*** Opening of Task data ***
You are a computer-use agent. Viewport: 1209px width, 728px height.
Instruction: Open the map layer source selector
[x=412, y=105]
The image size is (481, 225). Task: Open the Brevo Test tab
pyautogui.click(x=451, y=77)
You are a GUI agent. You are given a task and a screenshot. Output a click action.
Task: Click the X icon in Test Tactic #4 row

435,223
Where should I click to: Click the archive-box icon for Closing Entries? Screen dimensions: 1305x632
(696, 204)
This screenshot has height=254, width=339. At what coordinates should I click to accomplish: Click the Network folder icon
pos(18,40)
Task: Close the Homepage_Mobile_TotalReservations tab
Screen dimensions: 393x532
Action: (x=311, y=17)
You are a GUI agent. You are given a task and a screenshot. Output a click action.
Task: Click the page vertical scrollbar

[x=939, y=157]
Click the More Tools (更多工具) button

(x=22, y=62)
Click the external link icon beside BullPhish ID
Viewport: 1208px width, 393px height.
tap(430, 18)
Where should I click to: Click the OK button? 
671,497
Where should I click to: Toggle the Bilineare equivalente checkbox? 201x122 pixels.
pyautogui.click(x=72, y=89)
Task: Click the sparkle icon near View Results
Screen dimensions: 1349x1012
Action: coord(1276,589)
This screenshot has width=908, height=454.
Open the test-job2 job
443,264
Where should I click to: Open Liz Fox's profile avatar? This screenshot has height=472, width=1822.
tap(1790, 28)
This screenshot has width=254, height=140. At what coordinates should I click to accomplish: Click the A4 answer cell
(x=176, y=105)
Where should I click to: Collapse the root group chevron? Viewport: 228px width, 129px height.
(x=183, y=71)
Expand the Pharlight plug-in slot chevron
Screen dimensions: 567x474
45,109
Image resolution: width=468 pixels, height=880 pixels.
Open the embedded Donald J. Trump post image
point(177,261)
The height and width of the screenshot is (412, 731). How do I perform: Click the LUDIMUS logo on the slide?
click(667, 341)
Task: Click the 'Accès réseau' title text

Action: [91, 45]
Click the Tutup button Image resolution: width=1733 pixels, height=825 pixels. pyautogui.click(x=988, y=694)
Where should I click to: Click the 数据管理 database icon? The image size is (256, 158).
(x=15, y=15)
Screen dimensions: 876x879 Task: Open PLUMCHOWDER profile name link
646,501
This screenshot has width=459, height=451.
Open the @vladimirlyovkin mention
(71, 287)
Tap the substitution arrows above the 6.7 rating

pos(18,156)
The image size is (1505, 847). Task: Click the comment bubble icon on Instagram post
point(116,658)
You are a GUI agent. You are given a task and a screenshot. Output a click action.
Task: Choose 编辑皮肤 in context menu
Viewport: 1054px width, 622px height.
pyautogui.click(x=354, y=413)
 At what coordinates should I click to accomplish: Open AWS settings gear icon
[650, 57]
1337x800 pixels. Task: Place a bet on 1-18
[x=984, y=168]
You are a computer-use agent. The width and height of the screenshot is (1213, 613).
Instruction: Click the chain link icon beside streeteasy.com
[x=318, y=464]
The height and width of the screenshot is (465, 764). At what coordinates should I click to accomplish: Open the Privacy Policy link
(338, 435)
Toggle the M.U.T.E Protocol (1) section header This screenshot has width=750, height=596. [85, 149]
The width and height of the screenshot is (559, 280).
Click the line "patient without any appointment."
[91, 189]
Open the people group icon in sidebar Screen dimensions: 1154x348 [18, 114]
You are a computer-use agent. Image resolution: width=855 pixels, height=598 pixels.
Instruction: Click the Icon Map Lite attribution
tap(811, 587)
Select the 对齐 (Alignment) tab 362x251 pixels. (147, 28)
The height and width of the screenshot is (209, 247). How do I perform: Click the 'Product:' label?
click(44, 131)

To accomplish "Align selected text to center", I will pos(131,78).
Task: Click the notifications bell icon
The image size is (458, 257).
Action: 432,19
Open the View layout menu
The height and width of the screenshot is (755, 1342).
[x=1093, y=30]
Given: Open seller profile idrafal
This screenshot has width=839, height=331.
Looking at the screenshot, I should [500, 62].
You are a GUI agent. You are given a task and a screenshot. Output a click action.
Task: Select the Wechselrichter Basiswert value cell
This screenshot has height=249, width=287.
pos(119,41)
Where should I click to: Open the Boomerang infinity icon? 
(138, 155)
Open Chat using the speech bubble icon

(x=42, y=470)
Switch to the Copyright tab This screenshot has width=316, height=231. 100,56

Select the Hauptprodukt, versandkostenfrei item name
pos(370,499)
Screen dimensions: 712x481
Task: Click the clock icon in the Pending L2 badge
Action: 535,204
*** Close of Task data ***
Repeat the entries above verbatim, but only from the line that has "This screenshot has width=459, height=451." down to the line that has "You are a computer-use agent. The", inclusive.

Answer section —
This screenshot has width=459, height=451.
Open the @vladimirlyovkin mention
(71, 287)
Tap the substitution arrows above the 6.7 rating

pos(18,156)
The image size is (1505, 847). Task: Click the comment bubble icon on Instagram post
point(116,658)
You are a GUI agent. You are given a task and a screenshot. Output a click action.
Task: Choose 编辑皮肤 in context menu
Viewport: 1054px width, 622px height.
pyautogui.click(x=354, y=413)
 At what coordinates should I click to accomplish: Open AWS settings gear icon
[650, 57]
1337x800 pixels. Task: Place a bet on 1-18
[x=984, y=168]
You are a computer-use agent. The width and height of the screenshot is (1213, 613).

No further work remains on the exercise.